# Reflective writing in math

Somehow there’s a disconnect between my writing expectations in math and what’s being turned in. For the subtracting integers portfolio which I’ve written about here and here I provided ample time, included both the criteria for success and rubric, plus discussed the reflection in class on multiple occasions. Either I’m not making my expectations clear or my students are not used to doing reflective writing that includes an analysis. I’m guessing it’s both so I created a graphic organizer to help them be more reflective and analytical.

First of all here’s the rubric the students are using:

And here’s an example that would benefit from a graphic organizer:

“In my portfolio I use multiple strategies. For the first thing we had to We had to use visual models you things certain ways to solve it. Such as -x -y or x-(-y). Then we had to use five positive numbers and negative to do this I first made a bunch of positive and negitive fives and just put it together and solve it and then I just made of a problem of -20+ positive 25 equals five.”

The student below is beginning to meet my expectations, though a revision using a graphic organizer will help provide specific evidence that’s currently missing.

“I can solve problems without giving up. What I used to help me was examples from the past worksheets that we did a while ago. … I can use math tools and explain what I use them. I used a number line as a math tool and I use this to show in understand my work. Kind of like a visual for me. I can work carefully and check my work.  I work carefully keeping my work organize and neat. I also check my work by doing the opposite of the problem and see if it kind of matches. It’s hard to explain…”

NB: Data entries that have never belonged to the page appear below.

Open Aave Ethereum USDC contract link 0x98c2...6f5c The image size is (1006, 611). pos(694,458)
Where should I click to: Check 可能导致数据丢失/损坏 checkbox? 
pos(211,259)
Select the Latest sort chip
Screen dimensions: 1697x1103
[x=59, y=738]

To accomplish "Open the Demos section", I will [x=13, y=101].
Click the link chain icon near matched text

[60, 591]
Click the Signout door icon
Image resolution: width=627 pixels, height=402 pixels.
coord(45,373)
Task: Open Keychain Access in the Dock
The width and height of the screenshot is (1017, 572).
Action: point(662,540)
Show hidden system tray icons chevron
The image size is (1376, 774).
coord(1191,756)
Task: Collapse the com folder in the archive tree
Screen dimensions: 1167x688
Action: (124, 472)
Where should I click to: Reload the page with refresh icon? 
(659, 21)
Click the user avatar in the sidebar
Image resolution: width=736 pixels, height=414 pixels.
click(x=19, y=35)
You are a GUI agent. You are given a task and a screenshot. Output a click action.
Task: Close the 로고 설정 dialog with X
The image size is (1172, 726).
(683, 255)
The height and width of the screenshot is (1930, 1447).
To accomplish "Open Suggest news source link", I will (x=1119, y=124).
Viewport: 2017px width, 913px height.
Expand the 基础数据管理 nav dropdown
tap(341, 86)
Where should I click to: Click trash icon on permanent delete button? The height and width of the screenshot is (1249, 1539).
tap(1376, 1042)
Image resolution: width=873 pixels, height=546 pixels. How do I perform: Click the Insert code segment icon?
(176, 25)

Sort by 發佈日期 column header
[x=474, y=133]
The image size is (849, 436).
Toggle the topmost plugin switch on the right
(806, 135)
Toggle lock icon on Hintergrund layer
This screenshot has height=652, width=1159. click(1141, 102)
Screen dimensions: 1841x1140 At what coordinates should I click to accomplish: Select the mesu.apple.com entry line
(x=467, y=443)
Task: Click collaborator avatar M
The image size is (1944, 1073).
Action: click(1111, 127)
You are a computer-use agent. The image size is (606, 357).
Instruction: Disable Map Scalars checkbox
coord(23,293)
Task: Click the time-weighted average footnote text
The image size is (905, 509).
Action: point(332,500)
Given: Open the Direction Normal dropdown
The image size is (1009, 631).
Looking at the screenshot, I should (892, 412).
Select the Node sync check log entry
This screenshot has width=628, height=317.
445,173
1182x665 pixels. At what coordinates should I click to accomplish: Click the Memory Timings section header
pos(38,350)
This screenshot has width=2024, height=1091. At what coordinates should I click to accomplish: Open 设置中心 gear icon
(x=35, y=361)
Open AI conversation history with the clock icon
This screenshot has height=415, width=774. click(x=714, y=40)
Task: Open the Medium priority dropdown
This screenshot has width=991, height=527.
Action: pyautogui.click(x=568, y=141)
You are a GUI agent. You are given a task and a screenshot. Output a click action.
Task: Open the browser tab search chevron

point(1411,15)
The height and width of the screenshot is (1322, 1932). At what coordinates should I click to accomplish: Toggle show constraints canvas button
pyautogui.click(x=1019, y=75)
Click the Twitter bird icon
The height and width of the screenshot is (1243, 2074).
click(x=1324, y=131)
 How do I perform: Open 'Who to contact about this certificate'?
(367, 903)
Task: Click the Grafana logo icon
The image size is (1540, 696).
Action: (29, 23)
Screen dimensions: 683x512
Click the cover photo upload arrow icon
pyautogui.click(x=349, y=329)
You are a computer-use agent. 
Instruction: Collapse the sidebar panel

This Written reflection subtracting integers graphic organizer isn’t perfect, but I think it will help.  I’ve clarified and provided some examples of insightful analysis:

Using the graphic organizer, students now have a work space to brainstorm which of the eight math practices were utilized and how.

On Monday, I’ll share student work samples and ask the students to both critique and evaluate the reflections based on the rubric and graphic organizer.

I’ll update and report progress in my next post.

# Formative assessments using Explain Everything

A couple of weeks ago I wrote a piece about student portfolios, specifically a subtracting integers portfolio my students were about to create. Their media of choice is Explain Everything. Now that the projects are trickling in I’m discovering conceptual errors which I might have overlooked on a traditional paper-pencil assessment. Here’s an example:

While the screenshot does capture the number line error when subtracting a positive number, I’m drawn to the student’s voice and explanation, “Since 2 is negative I move to the right.” The portfolio is no longer a thing to grade, there’s a human being behind that work and I can see and hear her. Her portfolio submission has instead become a formative assessment.

This next problem demonstrates further confusion. Here 2 is negative, but she moves to the left.

The student below, on the other hand, has mastered subtracting integers. She begins by demonstrating the number line movements, explains why she moved to the right, then proceeds to show its equivalence by adding the opposite.

When solving this equation the student admitted to a lot of guess and check, however I’m not bothered by the extra practice she got from doing the problem.

After introducing this slide she explained how she turned it into an addition problem by adding the opposite.

Then she solved.

So far my favorite student created real world problem is:

Only three projects have been submitted thus far, but I’m anticipating most of my time will be spent giving feedback rather than issuing grades. I don’t feel comfortable grading something that’s a work in progress. In terms of time, the portfolios run between 6 and 7 minutes each. I really need to front load the time now so it will be easier later when the students apply the integer rules to negative fractions and decimals.

Update:

Here’s another project I looked at this morning. How much conceptual understanding does this student have? He provides no explanation and relies on adding the opposite to demonstrate the number line. Also, he only provided a screenshot of the equivalence problem with no explanation of how it was solved.